## Try it
Beginning with the first line below, output every record verbatim and leave out the images.

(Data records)

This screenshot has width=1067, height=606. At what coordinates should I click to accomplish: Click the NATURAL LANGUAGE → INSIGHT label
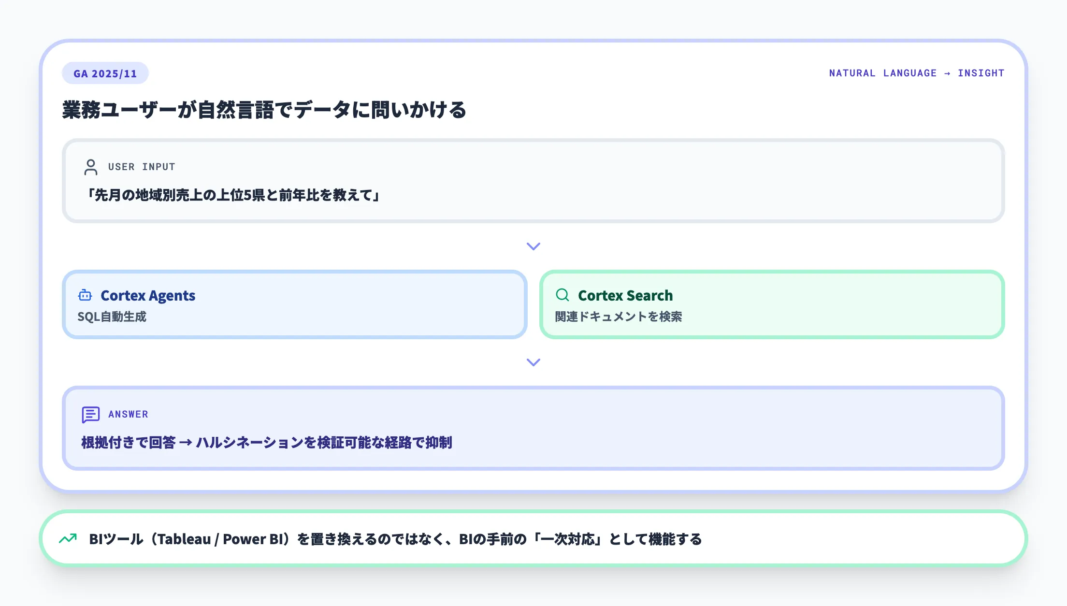point(916,73)
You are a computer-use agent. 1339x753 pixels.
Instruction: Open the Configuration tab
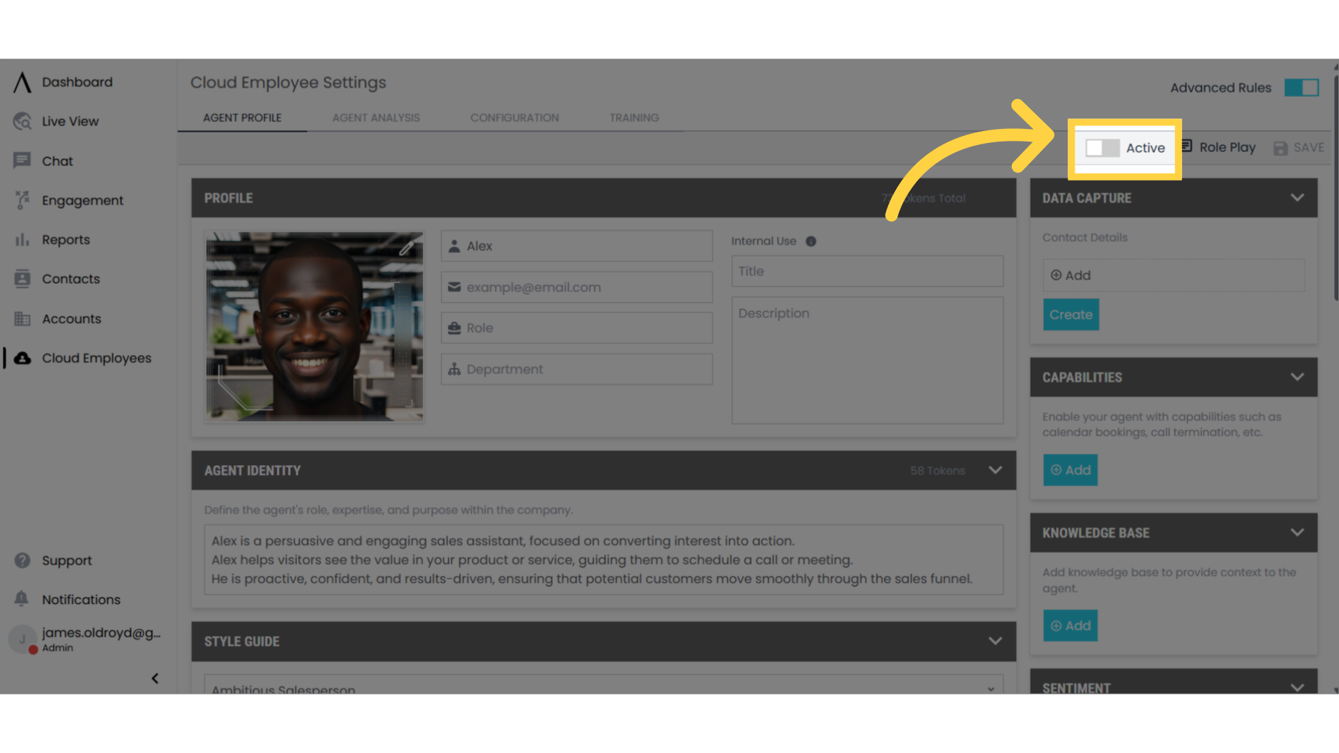[x=514, y=118]
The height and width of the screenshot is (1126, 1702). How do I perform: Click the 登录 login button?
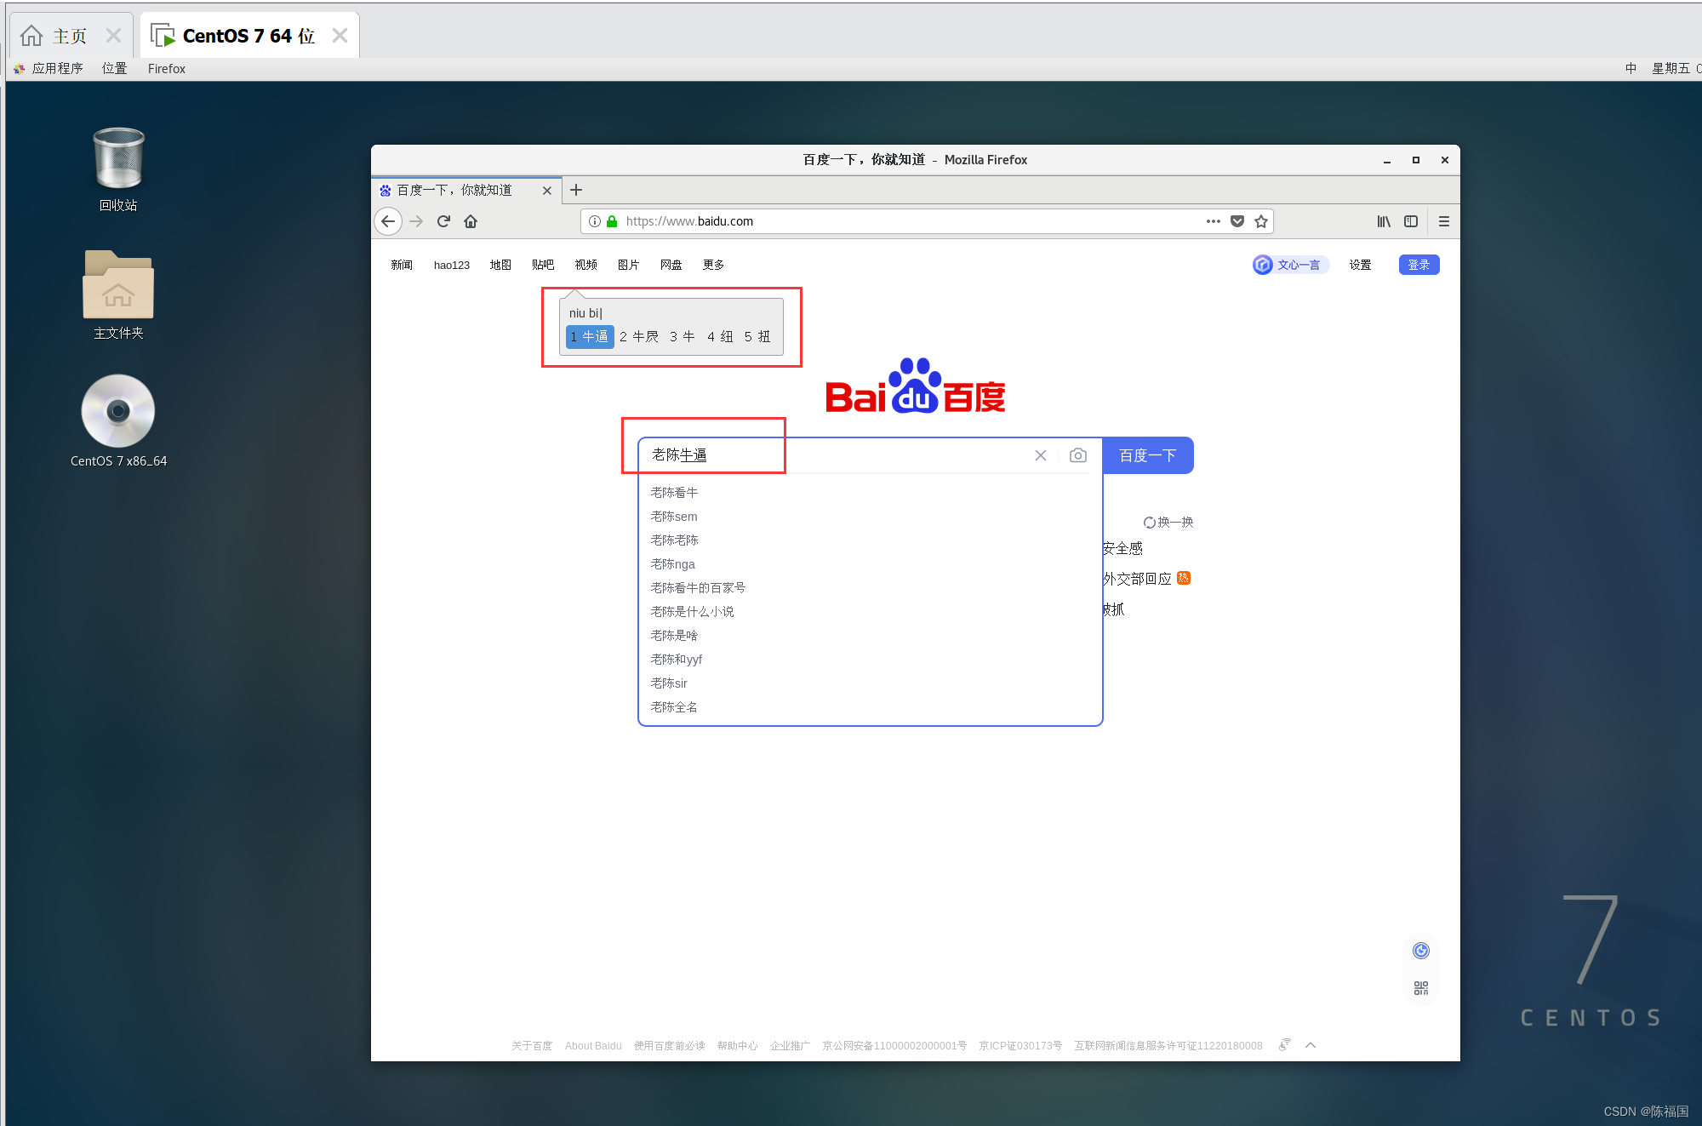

## Solution for this task
This screenshot has width=1067, height=606. At what coordinates should I click to accomplish: Click the NATURAL LANGUAGE → INSIGHT label
point(916,73)
You are a computer-use agent. 1339x753 pixels.
Instruction: Open the Configuration tab
[x=514, y=118]
The height and width of the screenshot is (1126, 1702). How do I perform: Click the 登录 login button?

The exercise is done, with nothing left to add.